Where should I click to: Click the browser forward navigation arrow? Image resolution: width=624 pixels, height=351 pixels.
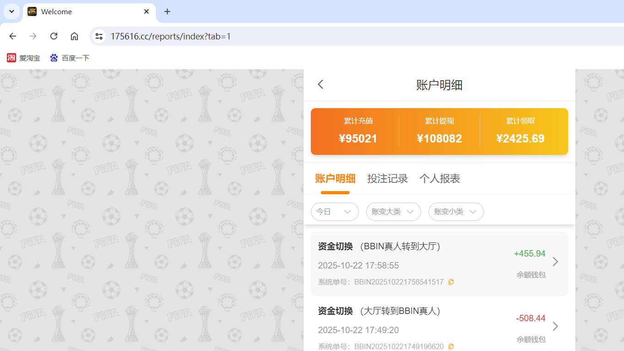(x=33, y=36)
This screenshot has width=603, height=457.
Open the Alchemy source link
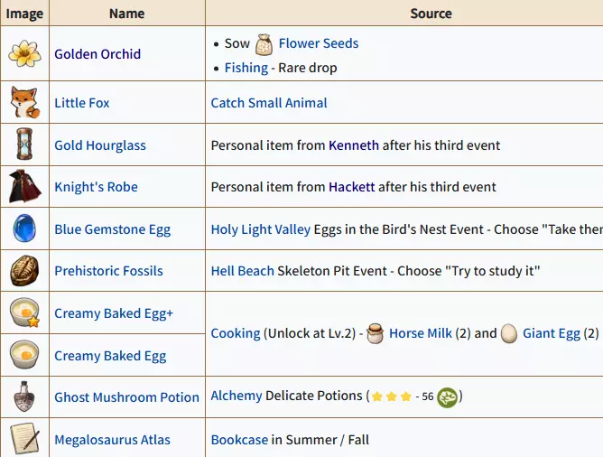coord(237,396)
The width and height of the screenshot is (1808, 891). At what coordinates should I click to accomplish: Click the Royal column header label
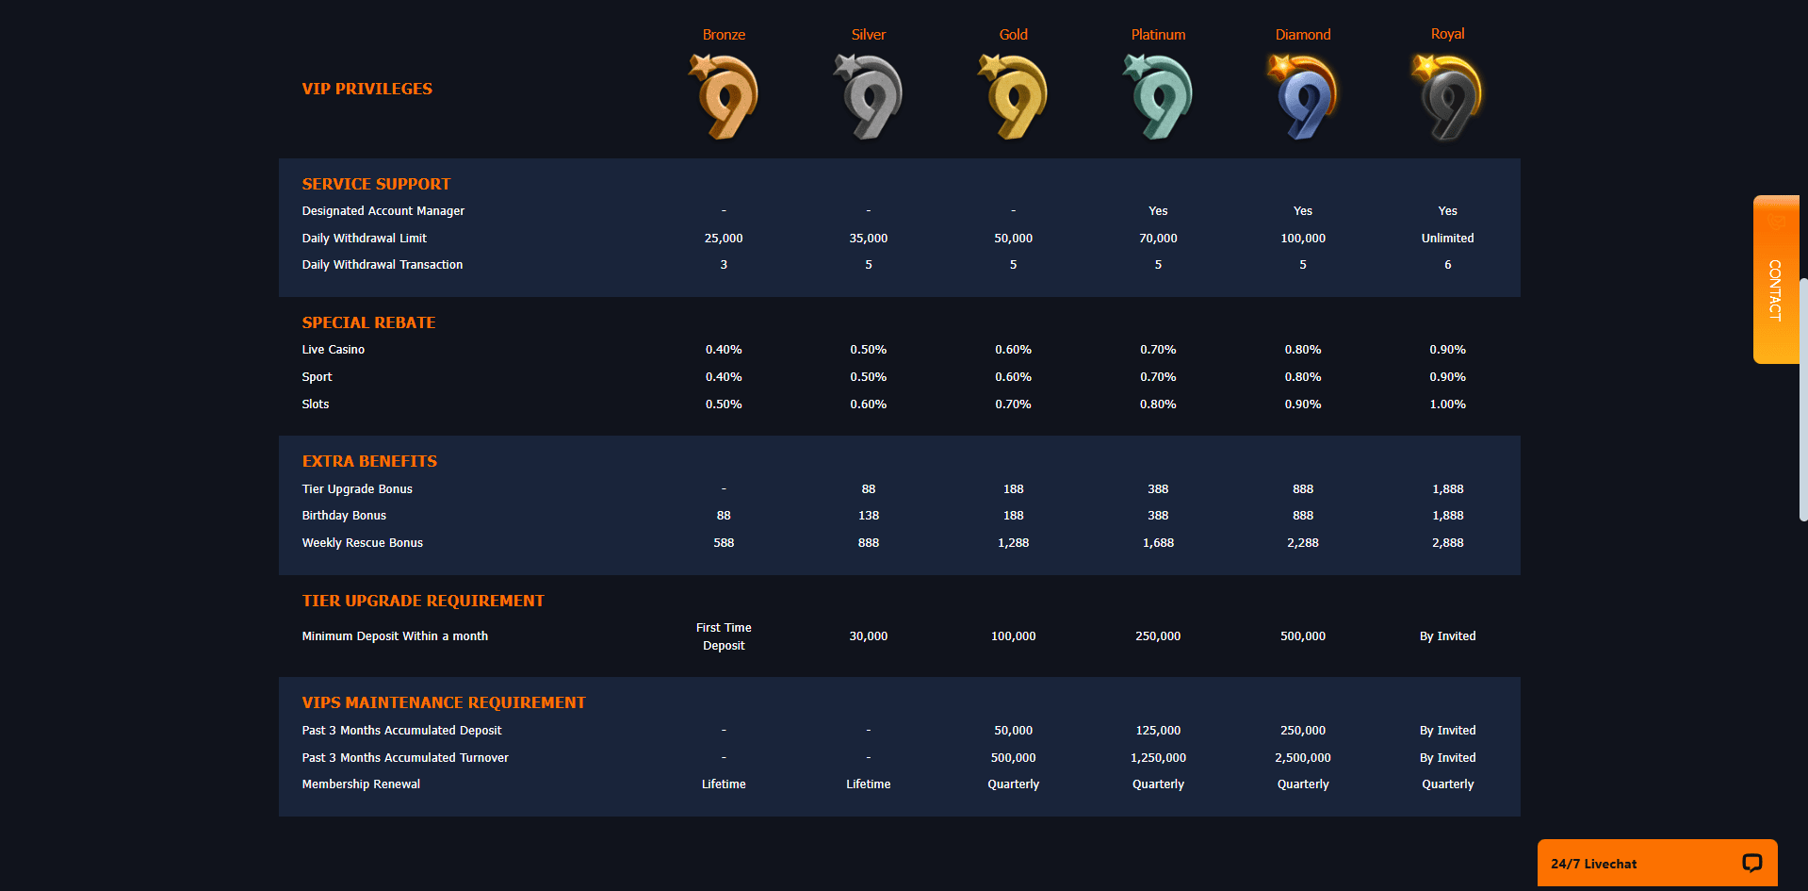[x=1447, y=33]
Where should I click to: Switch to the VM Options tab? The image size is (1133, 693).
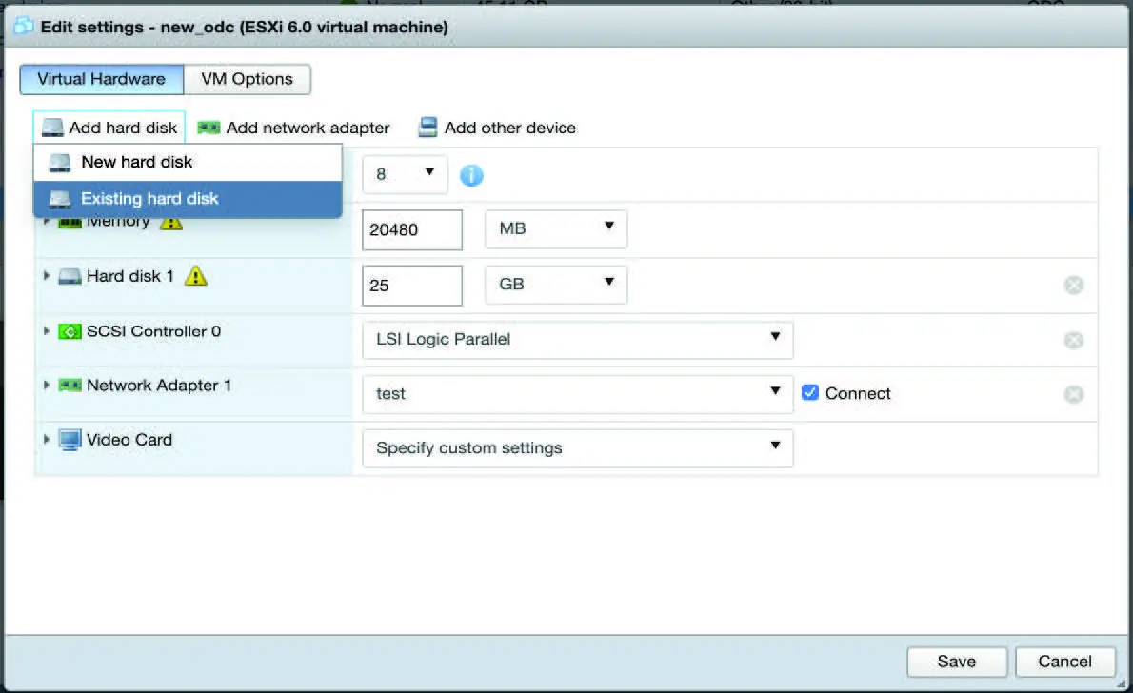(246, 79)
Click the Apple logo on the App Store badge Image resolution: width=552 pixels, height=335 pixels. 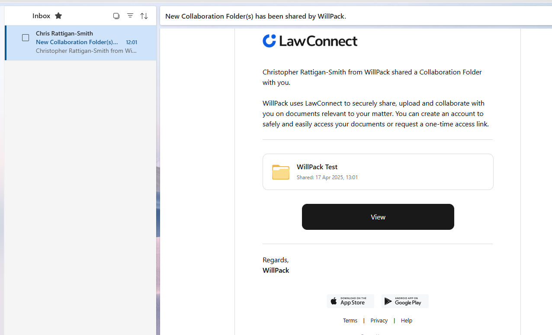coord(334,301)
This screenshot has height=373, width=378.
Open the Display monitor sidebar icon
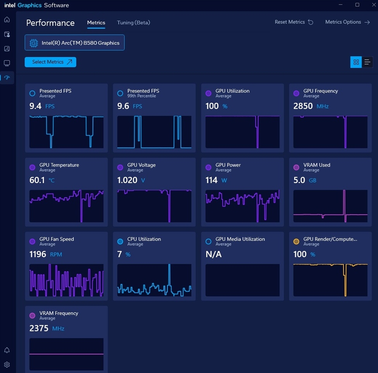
◆ ◆ ◆ ◆ ◆ ◆ ◆
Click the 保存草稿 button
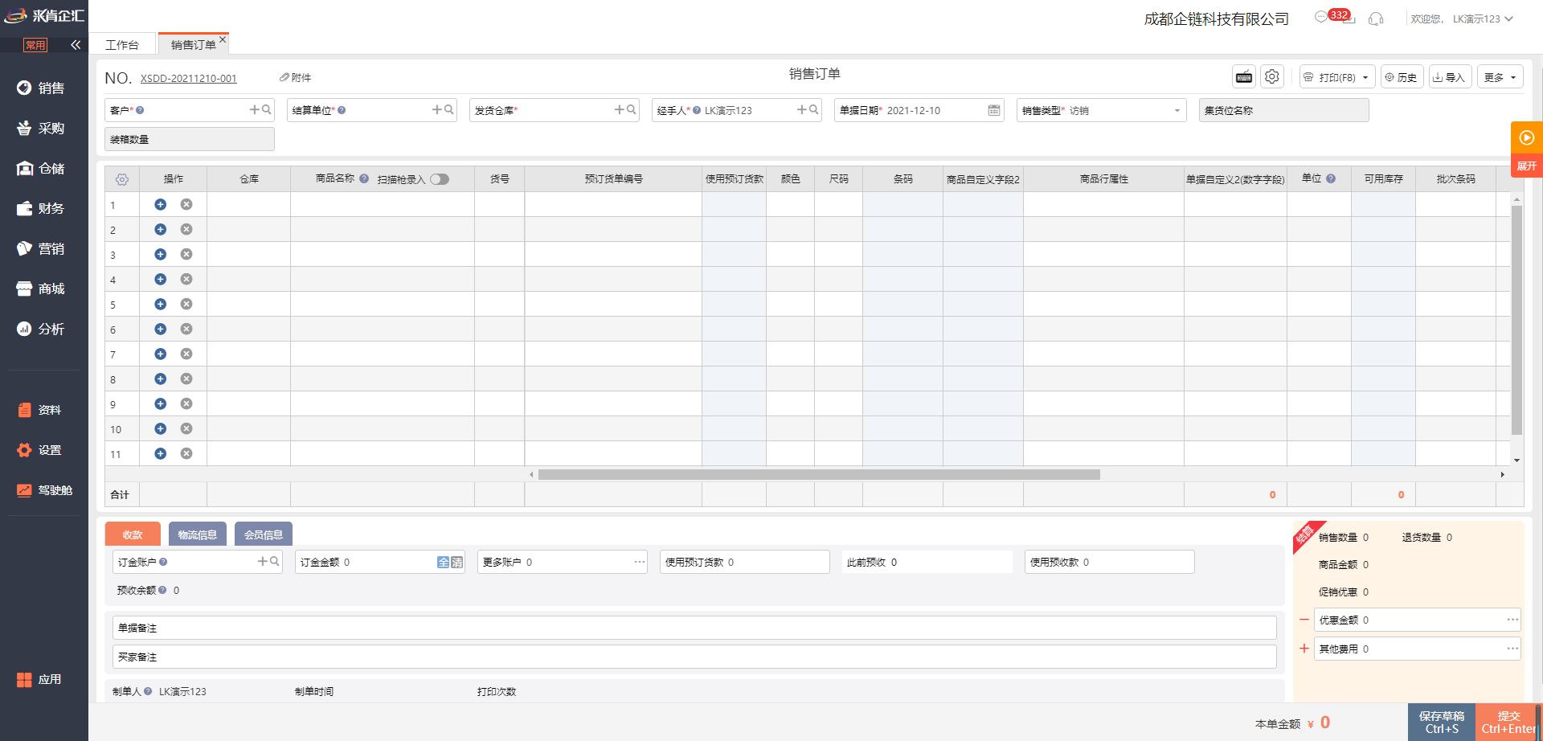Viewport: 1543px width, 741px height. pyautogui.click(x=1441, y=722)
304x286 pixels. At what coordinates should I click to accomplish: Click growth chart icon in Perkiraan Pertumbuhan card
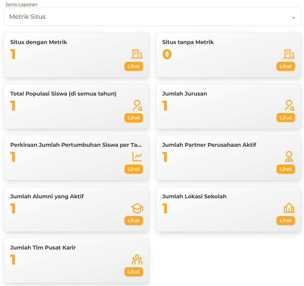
◆ ◆ ◆ ◆ ◆ ◆ ◆
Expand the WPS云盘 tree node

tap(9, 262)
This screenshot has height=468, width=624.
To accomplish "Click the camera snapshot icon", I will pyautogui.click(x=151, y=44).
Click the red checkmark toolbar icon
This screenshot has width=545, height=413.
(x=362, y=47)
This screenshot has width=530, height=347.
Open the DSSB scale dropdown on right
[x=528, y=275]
◆ ◆ ◆ ◆ ◆ ◆ ◆
* [TASK DESCRIPTION]: Your answer should consist of copies of the lines above that include the string "icon".

* [SOLUTION TO THIS EXERCISE]:
Open the Display monitor sidebar icon
304x286 pixels. At what coordinates should I click to accomplish: Click growth chart icon in Perkiraan Pertumbuhan card
To accomplish "Click the camera snapshot icon", I will pyautogui.click(x=151, y=44).
Click the red checkmark toolbar icon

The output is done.